WRITTEN REQUEST
Rewrite the lines below, starting at the one containing "Click the search icon in right sidebar" and ending at the last line, with "screenshot" swapped for "image" and everything else left as it is. Omit the pictures.

DATA EXTRACT
** START **
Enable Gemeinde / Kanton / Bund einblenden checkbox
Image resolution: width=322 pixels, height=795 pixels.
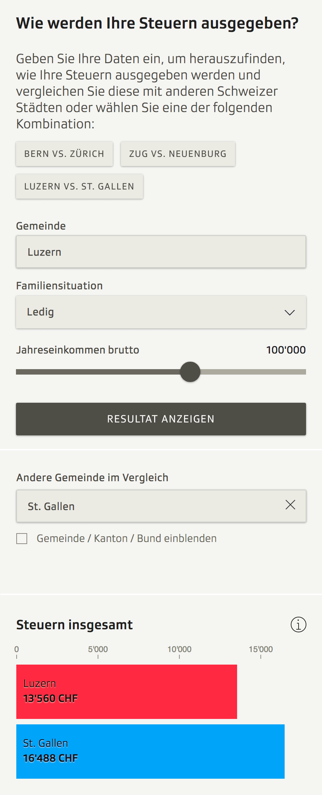tap(22, 538)
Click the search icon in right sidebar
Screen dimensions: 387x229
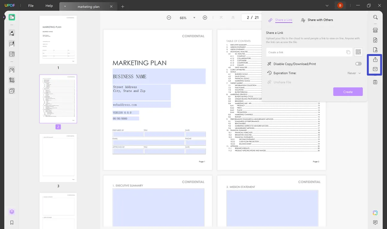click(375, 17)
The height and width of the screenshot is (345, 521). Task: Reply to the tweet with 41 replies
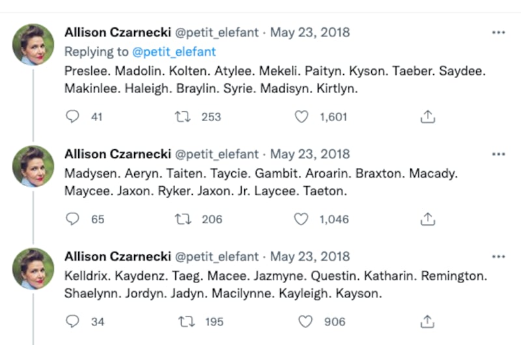click(73, 117)
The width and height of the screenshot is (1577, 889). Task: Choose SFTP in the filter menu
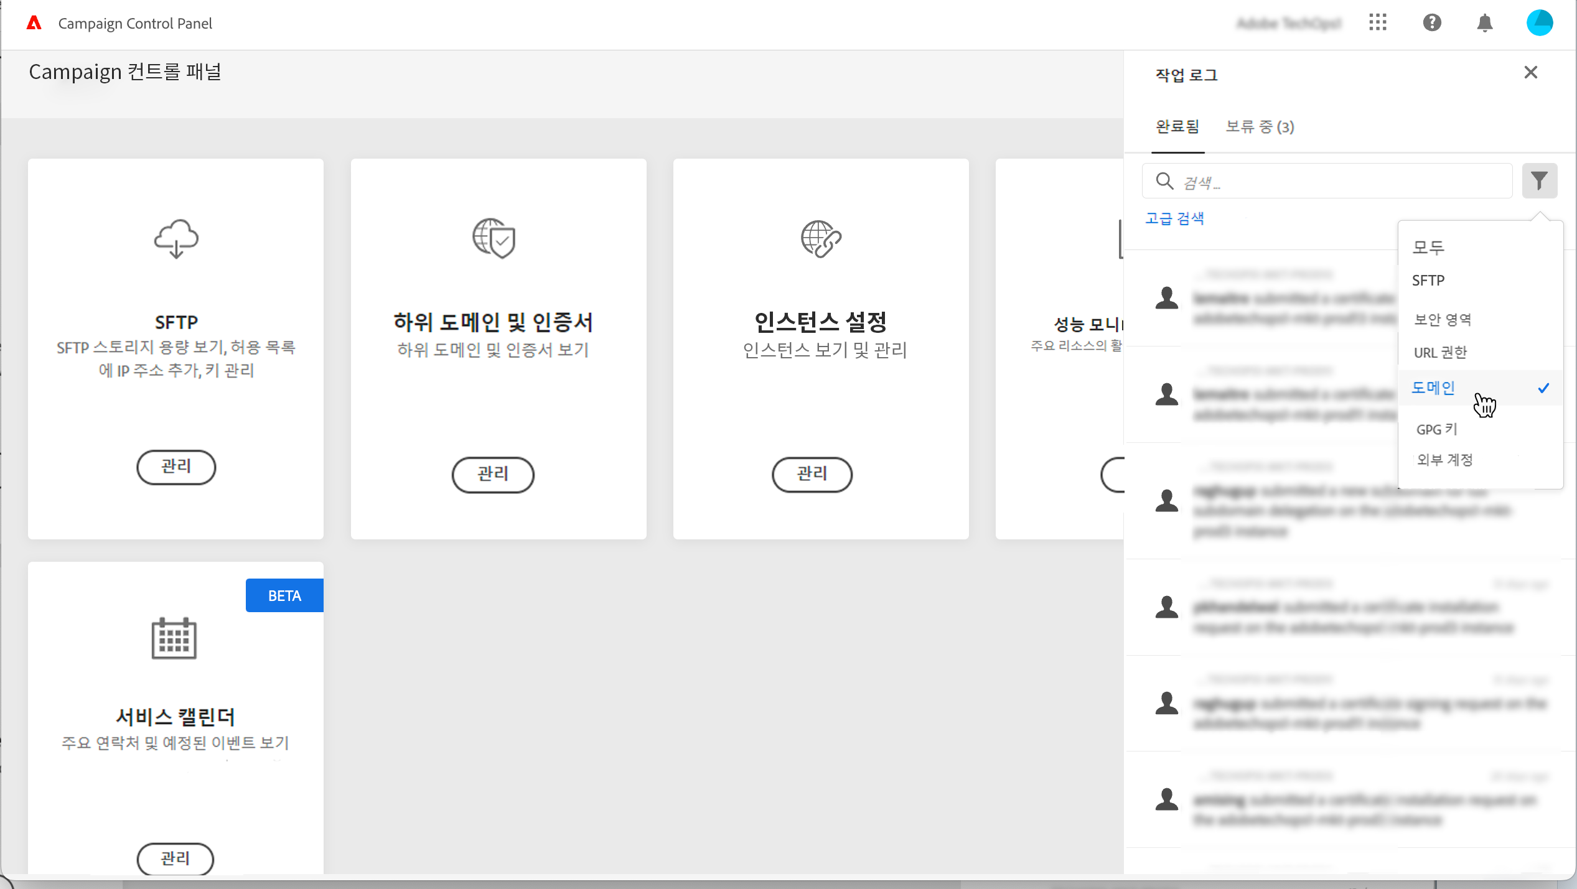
** END **
RESPONSE TO THIS EXERCISE
Click the search icon in right sidebar
Screen dimensions: 387x229
click(375, 17)
The height and width of the image is (345, 521). Task: Reply to the tweet with 41 replies
click(73, 117)
The width and height of the image is (1577, 889). Task: Choose SFTP in the filter menu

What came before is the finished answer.